▶ _Directions_:
(1) From the matrix exponential thread, return the stretch from "samples: 23" through "483.418 ms (0.00% GC)", copied word for word.
(2) Name every package that the code in the matrix exponential thread loads with a "using" line.

▶ _Supplied passage_:
□ □ □ □ □ □ □

Multi-threaded matrix exponential slower than the single threaded version

I am trying to perform many matrix exponentials in parallel. However, the multi-threaded code running on 40 cores (2x Skylake 6148) takes about twice as long as the single-threaded code. Here is a minimal working example:

using BenchmarkTools
using LinearAlgebra
using Random

function matExp!(D,A)
for ii = 1:size(D,3)
D[:,:,ii] = exp(A[:,:,ii]);
return nothing

function matExp_par!(D,A)
Threads.@threads for ii = 1:size(D,3)
D[:,:,ii] = exp(A[:,:,ii]);
return nothing

N = 2^15;
A = randn(4,4,N)
D = similar(A)
@benchmark matExp!(D,A)
@benchmark matExp!(D,A)
@benchmark matExp_par!(D,A)

The benchmark results are

BLAS threads = 40, normal for loop:

memory estimate: 106.04 MiB
allocs estimate: 567373

minimum time: 370.978 ms (0.00% GC)
median time: 413.522 ms (10.35% GC)
mean time: 408.831 ms (7.42% GC)
maximum time: 443.567 ms (11.15% GC)

samples: 13
evals/sample: 1

BLAS threads = 1, normal for loop:

memory estimate: 106.04 MiB
allocs estimate: 567373

minimum time: 194.300 ms (0.00% GC)
median time: 217.474 ms (10.13% GC)
mean time: 217.505 ms (7.50% GC)
maximum time: 238.008 ms (9.28% GC)

samples: 23
evals/sample: 1

BLAS threads = 1, multi-threaded for loop:

memory estimate: 106.07 MiB
allocs estimate: 567574

minimum time: 483.418 ms (0.00% GC)
median time: 484.606 ms (0.00% GC)
mean time: 484.666 ms (0.00% GC)
maximum time: 485.685 ms (0.00% GC)

samples: 11
evals/sample: 1

Thanks for your help!

Did you set JULIA_NUM_THREADS? (Check Threads.nthreads().)

1 Like

Yes, it’s set to 40 and top shows CPU usage close to 4000% throughout the multi-threaded execution.

Realize that this does memory allocation in your inner loop, which is very bad for performance. Even if you use @views for the slicing, the exp function allocates a new array for the result and then copies it into D.

The allocations in the matrix exponentiation are going to be a bottleneck for working with exponentials of such small (4x4) matrices. There is an undocumented LinearAlgebra.exp! function that works partially in-place, but it still does many allocation of intermediate temporary arrays.

If you are really looking at 4x4 matrices (i.e. these aren’t just a synthetic benchmark), it should be possible to implement something vastly better, by porting the exp! implementation (based on a Padé approximation) to use StaticArrays. StaticArrays are almost always a good idea when working with lots of tiny matrices and vectors.

□ □ □ □ □ □ □

[Pointing rows for text and elements]

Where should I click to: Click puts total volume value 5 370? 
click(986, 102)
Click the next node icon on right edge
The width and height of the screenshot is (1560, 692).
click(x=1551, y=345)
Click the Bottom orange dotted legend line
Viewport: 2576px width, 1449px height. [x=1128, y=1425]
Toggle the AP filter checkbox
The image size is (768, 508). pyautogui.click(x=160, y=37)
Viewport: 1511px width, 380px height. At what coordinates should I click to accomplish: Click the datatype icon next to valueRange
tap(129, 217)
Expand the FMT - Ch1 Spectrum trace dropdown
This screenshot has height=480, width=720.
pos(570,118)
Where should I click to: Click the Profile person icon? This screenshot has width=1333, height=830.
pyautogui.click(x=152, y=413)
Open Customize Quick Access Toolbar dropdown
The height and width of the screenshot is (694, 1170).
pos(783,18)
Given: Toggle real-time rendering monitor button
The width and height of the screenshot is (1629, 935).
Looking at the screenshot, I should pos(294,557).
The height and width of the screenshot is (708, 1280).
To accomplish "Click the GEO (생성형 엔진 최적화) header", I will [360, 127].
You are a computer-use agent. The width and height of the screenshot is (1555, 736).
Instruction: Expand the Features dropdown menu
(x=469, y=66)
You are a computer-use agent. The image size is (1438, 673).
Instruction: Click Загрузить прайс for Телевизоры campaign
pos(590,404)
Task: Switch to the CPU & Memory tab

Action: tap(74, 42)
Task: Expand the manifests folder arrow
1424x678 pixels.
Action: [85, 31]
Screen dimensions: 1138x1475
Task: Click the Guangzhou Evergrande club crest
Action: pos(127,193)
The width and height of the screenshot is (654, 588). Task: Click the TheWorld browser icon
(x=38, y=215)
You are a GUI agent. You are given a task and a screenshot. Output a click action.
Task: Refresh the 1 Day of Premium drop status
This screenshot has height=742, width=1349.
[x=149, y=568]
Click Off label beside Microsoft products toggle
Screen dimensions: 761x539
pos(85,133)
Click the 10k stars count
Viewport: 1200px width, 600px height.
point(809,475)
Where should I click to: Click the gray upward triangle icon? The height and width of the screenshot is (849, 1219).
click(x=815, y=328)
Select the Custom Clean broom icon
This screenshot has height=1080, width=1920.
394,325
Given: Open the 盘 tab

□ □ □ □ □ □ □

▶ _Solutions to the problems_:
(1)
samples: 23
evals/sample: 1

BLAS threads = 1, multi-threaded for loop:

memory estimate: 106.07 MiB
allocs estimate: 567574

minimum time: 483.418 ms (0.00% GC)

(2) BenchmarkTools, LinearAlgebra, Random